Veriler, B. germanica’nın Asya hamamböceğinden yaklaşık 2100 yıl önce Hindistan veya Myanmar’da insan yerleşimlerinin yaygınlaştığı bir dönemde evrimleştiğini doğruladı. Dr. Tang, bazı Asya hamamböceklerinin insan yerleşim yerleri veya tarlalarının yakınında yaşadığını ve muhtemelen insanlar tarafından ekilen mahsulleri yemeye başladıklarını düşünüyor. Ardından, insan yerleşim yerlerinde benzer gıda kaynakları bulunduğu için iç mekanlara taşındılar ve sonunda ev zararlıları oldular.
“Yaklaşık olarak bu, Asya hamamböceğinin Alman hamamböceği olmaya başladığı zamandı,” diyor Dr. Tang.
Böcekler batıya iki dalgada taşındı.
İlk olarak, 1200 yıl önce askerlerin ekmek sepetlerinde Orta Doğu’ya taşındılar Dr. Tang’a göre bu, daha önce düşünülenden çok daha erken bir tarihti. Yalnızca 270 yıl önce, büyük olasılıkla Avrupa koloniyel gemilerinde Avrupa’ya ulaştılar ve burada isimlerini aldılar.
19. ve 20. yüzyıllarda küresel ticaret, leşçilerin dünyanın her köşesine sızmasına ve iç mekan sıhhi tesisat ve ısıtma sistemlerinin onları kalmaya teşvik etmesine olanak sağladı.
“Bu mükemmel bir anlam ifade ediyor,” diyor Virginia Tech’te şehir zararlı yönetimi profesörü olan ve çalışmaya dahil olmayan Dini Miller. “Onlara yiyecek, nem ve sıcaklık sağladık. Ve o zamandan beri bizimle birlikteler.”

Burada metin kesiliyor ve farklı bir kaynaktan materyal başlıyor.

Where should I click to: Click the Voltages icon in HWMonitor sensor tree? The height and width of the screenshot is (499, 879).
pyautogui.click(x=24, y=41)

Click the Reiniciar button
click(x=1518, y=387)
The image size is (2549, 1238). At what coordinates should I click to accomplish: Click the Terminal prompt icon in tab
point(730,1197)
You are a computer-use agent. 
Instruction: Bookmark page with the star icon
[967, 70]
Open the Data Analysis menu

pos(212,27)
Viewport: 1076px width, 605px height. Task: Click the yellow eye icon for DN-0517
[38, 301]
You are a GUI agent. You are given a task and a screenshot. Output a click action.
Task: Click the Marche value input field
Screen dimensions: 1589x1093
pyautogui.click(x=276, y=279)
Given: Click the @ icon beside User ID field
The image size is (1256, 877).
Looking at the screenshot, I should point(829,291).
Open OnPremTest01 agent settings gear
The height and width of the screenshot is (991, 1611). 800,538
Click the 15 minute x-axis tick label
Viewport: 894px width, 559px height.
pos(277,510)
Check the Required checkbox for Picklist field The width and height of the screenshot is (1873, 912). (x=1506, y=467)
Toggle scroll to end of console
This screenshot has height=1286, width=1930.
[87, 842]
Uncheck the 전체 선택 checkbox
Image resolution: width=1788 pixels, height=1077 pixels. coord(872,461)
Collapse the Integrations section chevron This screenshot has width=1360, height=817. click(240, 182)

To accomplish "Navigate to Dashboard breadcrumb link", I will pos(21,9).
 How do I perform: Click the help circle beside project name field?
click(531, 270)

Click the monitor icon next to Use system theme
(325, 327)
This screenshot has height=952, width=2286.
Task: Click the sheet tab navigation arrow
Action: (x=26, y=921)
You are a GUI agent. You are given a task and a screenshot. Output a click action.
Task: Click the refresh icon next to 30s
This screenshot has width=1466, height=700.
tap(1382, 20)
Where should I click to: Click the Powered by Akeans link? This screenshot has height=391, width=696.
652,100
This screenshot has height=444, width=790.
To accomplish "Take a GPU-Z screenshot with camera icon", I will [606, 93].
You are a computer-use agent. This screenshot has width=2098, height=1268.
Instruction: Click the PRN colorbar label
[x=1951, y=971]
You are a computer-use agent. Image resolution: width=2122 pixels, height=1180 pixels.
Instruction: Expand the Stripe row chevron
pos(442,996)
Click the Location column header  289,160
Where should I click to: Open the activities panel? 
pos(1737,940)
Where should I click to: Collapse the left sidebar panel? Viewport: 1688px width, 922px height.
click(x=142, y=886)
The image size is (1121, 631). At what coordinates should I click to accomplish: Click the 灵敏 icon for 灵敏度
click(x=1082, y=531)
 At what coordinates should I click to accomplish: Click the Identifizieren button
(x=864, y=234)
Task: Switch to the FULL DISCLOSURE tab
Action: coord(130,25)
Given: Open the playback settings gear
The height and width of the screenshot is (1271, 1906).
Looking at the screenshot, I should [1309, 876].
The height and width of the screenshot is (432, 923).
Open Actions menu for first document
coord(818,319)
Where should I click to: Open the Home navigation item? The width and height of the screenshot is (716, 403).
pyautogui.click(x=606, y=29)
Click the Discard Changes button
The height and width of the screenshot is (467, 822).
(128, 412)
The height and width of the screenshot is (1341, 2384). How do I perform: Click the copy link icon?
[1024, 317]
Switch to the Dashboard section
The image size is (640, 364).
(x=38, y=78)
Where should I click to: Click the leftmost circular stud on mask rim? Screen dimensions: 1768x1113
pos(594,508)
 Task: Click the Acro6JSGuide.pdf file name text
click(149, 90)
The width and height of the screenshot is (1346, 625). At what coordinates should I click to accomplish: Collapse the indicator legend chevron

ABD genelinde hamamböceği yönetim projeleri üzerinde çalışan Dr. Miller, sık sık bir gecede bırakılan tuzaklarda 700 hamamböceği bulduğunu söylüyor. “Oldukça üretkenler” diyor Dr. Miller ve son 60 yılda maruz kaldıkları hemen hemen tüm böcek ilaçlarına karşı direnç geliştirdiler.
Alman hamamböceğini şehir alanlarının bu kadar zorlu bir istilacısı yapan şeyin ne olduğunu anlamak için bilim insanlarının böceğin antik genetik tarihini çözmesi gerektiğini söylüyor, çalışmaya dahil olmayan Almanya Münster Üniversitesi’nde moleküler evrim ve biyoinformatik profesörü Erich Bornberg-Bauer.
“O zaman adaptasyon yolunu yeniden inşa edebilirsiniz” diyor Dr. Bornberg-Bauer ve her yeni zorlukla birlikte harekete geçmeyi bekleyen hangi genlerin tarihin boyunca hareketsiz kaldığını görebilirsiniz.
Kendi araştırması, Alman hamamböceğinin birçok koku reseptörüne sahip genlere ve toksik maddelere karşı dirençli olmalarına yardımcı olan yüksek sayıda proteine sahip olduğunu ortaya çıkardı. Bunlar, büyük olasılıkla yeni gıda kaynaklarını algılama ve böcek ilaçlarına hızla direnç geliştirme konusunda onları bu kadar kurnaz yapan genlerdir.
“Çok yüksek sayıda gene sahipler, bu yüzden çok yüksek bir adaptasyon potansiyeline sahipler” diyor Dr. Bornberg-Bauer. “Hızla daha ileriye evrimleşebilirler.”